UChicago anesthesiologist Shakeela Hassan advocates for the healing force of interfaith music and human sound.
Shakeela Hassan has told the story so many times, it’s almost like a song: the soft knock on her dorm room door every morning at 5 a.m., from the nuns at St. Mary of Nazareth Hospital on Chicago’s West Side. “Time for Mass, Doctor.” Every day, Hassan, then 23 years old, a Muslim and a newcomer from India, would rise and make her way to the hospital’s chapel. Sharing the pews with patients and their families, she would listen to the nuns chanting in Latin.
She didn’t understand a word, but she was deeply moved. “I didn’t want to breathe or sneeze or cough or make any sound,” Hassan says, that would disturb “the peace of the chapel.” Instead, she prayed. “They were going full blast with the rosaries, and Arabic prayers were resonating in my brain. Because that’s the only way I knew how to pray. And I still have that unbelievable connection I felt from my heart to whatever we pray to, and the deep feeling of community with the nuns in the chapel.”
That was nearly 60 years ago. Born and raised in Hyderabad, India, Hassan had come to the United States with a new medical degree to find work as a physician. After an internship at Northwestern, she was a resident at St. Mary of Nazareth, a Catholic hospital in a Polish enclave of the Ukrainian Village neighborhood. Now a UChicago associate professor emerita and a scholar in the University’s Program on Medicine and Religion, Hassan remembers those mornings in the chapel as the genesis of a lifelong devotion to sacred music, interfaith understanding, and the healing power of sound.
That fascination flowered in 1999, when Hassan retired from practicing medicine. She collaborated on the 2002 PBS documentary Muhammad: Legacy of a Prophet, traveling to 40 states to raise money for the film. In 2009 she coproduced Sounds of Faith, a three-part series exploring the sacred music of Judaism, Christianity, and Islam. She organized a concert by the same name that year at Rockefeller Chapel; in 2014 Rockefeller hosted a five-year anniversary Sounds of Faith concert, adding Hindu and Buddhist music to the program.
During the concert’s opening song, Muslim calls to prayer mingled with the blast of a Jewish shofar and the drone of the chapel’s organ. Rockefeller dean Elizabeth Davenport played a set of Tibetan singing bowls while singers chanted the Hindu peace mantra, “Om shanti.” There were chanted recitations from the Quran and the Hebrew bible, a performance of “Ave Maria.” The Rockefeller children’s choir sang on the chancel steps, and the UChicago Russian choir Golosá sang from a rear balcony. Hassan sat in the first pew in a shimmering green sari.

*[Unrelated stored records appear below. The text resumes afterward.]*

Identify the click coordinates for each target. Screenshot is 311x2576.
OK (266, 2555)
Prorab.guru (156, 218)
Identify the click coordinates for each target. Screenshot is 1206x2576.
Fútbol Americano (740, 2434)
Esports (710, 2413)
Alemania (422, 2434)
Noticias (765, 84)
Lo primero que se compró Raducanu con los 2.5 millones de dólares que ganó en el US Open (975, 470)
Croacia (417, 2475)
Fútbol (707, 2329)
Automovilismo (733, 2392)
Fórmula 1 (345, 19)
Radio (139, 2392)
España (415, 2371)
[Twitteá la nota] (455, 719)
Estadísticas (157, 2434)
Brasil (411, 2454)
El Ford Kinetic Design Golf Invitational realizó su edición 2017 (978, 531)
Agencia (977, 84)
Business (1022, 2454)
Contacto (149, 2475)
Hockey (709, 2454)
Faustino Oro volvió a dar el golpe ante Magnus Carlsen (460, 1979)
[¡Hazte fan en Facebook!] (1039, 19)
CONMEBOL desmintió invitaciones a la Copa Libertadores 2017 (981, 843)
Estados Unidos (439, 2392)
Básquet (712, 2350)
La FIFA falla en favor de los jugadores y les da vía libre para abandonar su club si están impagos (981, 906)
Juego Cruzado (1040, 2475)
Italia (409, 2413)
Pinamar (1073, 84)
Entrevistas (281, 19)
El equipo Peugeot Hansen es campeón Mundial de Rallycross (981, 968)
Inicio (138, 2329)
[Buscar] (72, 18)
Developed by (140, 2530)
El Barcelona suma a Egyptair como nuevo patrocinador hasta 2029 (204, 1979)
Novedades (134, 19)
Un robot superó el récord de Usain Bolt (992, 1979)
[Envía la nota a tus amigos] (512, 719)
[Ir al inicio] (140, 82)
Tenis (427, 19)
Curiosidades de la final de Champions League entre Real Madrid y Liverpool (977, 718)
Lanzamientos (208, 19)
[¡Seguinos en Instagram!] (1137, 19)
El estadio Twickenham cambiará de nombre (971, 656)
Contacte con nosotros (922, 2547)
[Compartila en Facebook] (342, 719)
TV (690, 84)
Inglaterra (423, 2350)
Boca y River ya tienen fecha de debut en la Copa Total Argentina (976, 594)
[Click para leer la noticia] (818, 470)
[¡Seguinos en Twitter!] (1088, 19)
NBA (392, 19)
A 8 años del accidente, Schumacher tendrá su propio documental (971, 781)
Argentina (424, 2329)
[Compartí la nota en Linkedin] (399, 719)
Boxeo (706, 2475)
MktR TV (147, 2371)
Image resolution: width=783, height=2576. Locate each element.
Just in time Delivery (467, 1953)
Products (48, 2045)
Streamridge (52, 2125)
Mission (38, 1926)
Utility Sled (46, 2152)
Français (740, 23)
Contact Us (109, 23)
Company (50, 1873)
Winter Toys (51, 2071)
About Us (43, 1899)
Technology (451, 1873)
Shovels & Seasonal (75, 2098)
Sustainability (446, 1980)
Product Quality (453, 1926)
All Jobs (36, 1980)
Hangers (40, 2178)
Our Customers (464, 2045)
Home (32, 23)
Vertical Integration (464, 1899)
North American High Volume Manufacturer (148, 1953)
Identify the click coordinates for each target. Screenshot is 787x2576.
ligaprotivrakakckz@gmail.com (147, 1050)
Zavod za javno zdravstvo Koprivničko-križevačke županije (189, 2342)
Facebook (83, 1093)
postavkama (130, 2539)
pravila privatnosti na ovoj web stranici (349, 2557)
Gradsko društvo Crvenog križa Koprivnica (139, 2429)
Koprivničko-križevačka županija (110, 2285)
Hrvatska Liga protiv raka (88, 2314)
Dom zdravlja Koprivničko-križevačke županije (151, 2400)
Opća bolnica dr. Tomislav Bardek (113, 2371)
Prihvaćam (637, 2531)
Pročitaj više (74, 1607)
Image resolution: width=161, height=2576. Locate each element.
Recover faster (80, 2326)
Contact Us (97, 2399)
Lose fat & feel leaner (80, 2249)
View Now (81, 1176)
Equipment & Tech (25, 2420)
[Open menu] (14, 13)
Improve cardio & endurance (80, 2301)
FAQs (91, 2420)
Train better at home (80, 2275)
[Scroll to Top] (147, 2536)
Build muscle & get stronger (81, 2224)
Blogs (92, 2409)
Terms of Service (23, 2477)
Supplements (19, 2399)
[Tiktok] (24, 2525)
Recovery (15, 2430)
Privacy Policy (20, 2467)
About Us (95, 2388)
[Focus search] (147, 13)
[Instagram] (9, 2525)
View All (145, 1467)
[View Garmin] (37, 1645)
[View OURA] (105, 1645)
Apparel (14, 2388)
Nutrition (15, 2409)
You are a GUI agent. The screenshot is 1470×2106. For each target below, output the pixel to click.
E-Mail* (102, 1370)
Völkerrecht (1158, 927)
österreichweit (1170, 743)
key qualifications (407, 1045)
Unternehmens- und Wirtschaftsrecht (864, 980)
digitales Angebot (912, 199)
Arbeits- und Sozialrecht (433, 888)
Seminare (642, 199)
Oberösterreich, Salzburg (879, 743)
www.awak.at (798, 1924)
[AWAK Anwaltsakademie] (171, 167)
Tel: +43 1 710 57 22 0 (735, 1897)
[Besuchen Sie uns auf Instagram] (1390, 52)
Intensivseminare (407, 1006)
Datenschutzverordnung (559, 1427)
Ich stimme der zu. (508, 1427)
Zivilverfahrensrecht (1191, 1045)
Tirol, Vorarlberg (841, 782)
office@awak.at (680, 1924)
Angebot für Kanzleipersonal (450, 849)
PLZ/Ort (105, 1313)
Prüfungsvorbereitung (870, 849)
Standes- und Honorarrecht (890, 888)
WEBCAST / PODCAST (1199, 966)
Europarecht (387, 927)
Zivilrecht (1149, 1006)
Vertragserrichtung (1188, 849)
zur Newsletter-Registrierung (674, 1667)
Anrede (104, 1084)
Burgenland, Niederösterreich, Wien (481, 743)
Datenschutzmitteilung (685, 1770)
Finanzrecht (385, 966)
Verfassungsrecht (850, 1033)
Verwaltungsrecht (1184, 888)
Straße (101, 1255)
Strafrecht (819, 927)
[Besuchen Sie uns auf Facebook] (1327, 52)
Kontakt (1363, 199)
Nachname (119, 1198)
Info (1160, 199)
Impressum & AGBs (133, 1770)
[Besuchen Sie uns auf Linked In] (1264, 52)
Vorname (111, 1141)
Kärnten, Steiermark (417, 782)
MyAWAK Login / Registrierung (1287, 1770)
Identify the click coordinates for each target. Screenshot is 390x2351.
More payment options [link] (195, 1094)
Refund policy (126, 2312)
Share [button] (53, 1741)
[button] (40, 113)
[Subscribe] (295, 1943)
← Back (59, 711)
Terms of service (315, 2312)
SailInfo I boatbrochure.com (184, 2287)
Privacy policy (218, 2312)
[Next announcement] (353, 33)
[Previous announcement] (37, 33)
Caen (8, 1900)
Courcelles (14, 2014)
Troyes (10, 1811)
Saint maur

The years Hassan has spent promoting interfaith compassion and “the idea that sacred sound connects us to God and to one another” have also seen profound sectarian conflict across the globe: war, terrorism, religious prejudice. “I have been quite disturbed at how civilized we are and how uncivil we are at the same time,” Hassan says. Disturbed, but not deterred. With her nonprofit, Harran Productions Foundation, she has traveled around Chicago, the United States, and the Middle East, organizing concerts and presentations at schools and religious centers, aimed at fostering interreligious understanding through music and sound. In 2014 she recorded a TEDx talk about how “sound, rhythm, and movement” define and unify human life.
To Hassan, “sound,” including sacred sound, doesn’t only mean music. As an anesthesiologist, she says, she was struck by the fundamental human importance of sound. Hearing is the most developed of the senses at birth. In patients under anesthesia, it’s the last sense to go as they lose consciousness and the first one they regain. (“I always said to my residents: ‘No jokes permitted. The patient can hear you.’”) During operations, she kept wordless watch over her patients, listening to the ventilator sound of their breathing and the electrocardiograph beep of their heartbeat. “That’s sound, rhythm, and movement,” she says. In medical school, “they were taught like this: inspection, palpation, percussion, auscultation.”
Paraphrasing Divinity School professor Michael Sells, AM’77, PhD’82, from the Sounds of Faith documentary, Hassan compares sound to water: it goes into the deepest crevices, becomes part of everything. She abstracts further. “What is symphony?” she says. “Why do we go to the seaside and sit down beside the ocean? Why do people go for a walk?” For the sound, she says, which is present even in silence. “How you come to peace with it is by becoming a part of it.” In the chapel pews at St. Mary of Nazareth Hospital so long ago, that’s what Hassan did.